无数个疑问盘旋在文武百官脑海中,惊讶之下,左右窃窃私语声不绝于耳。
另一边,蒋伯文想了许久,顿时明白了杨一殊为何发笑。
一场针对蒲亭的局开场了。
被指名道姓的蒲亭更是惶恐不安,下意识便要跪倒在地,大喊道:“臣冤枉!”
“是否冤枉,一切未可知。”晋安皇眯了眯眼,声线越发寒凉,又向田升阳问道:“那人告他的罪名是什么?”
田升阳深吸一口气,紧张的手心冒汗:“贪污受贿,克扣公银,乱收赋税。
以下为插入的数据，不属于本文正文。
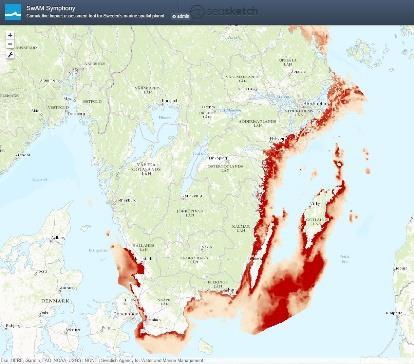Click the SeaSketch logo in the header
This screenshot has width=414, height=364.
pos(224,11)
”
三大罪名从他嘴里说出,每一桩罪都足以毁掉蒲亭的大好前程。
眼看局势如此,蒲亭心脏狂跳,豆大的汗珠从他额上滑下,正想为自己伸冤,却徒然发觉有口难言。
申冤台,问罪下至三教九流,上至帝王皇家。
他太清楚被人在申冤台上状告的后果了,一旦被问罪,跳下黄河也洗不清。
况且,他尚且无法保证自己的手是否干净。
晋安皇越来越沉默,晦暗的眼神流连在蒲亭身上。
他皱眉思索,然后看向东宫太子戚长容。
“太子之意如何?”
霎时间,所有人的视线全部凝固在戚长容身上,他此刻的一言一行必将被人铭记于心。
戚长容恍若未觉,肩膀轻耸:“既然是‘击鼓鸣冤’,查就是了。”
晋安皇又问了另一个人:“叶卿的意思是?”
叶泉,刑部尚书。
他与蒲亭阶品相同,又是刑部的主事之人。
问他,最为合适。
叶泉下巴微抬,直言不讳:“刑部只管案件,不管身份。”
言下之意便是,只要有人申冤,那么他们刑部必能出动。
刑部存在本就特殊,哪怕他们要审问的是王公贵族,也不见得叶泉能皱一下眉头。
叶泉深谙圣意,他很清楚晋安皇所问并不是指要不要审查此事,而是在问要不要立即将蒲亭收押。
他的回答是肯定的。
要,必须要!
简简单单的几句对话,却像是将蒲亭打入地狱,他蓦然瘫坐在地上,久久不能回神。
一直蠢蠢欲动的秦仲见机会来了,立马一脚迈出,拿出了御史台的气势,咄咄逼人。
“蒲尚书不必惊慌,假的真不了,真的假不了,你若坚信自己是被冤枉的,依我拙见,不如去刑部走一遭,等事情查清后好还自己一个清白。”
蒲亭嘴角颤抖,心中悲愤,清白?他何谈清白?!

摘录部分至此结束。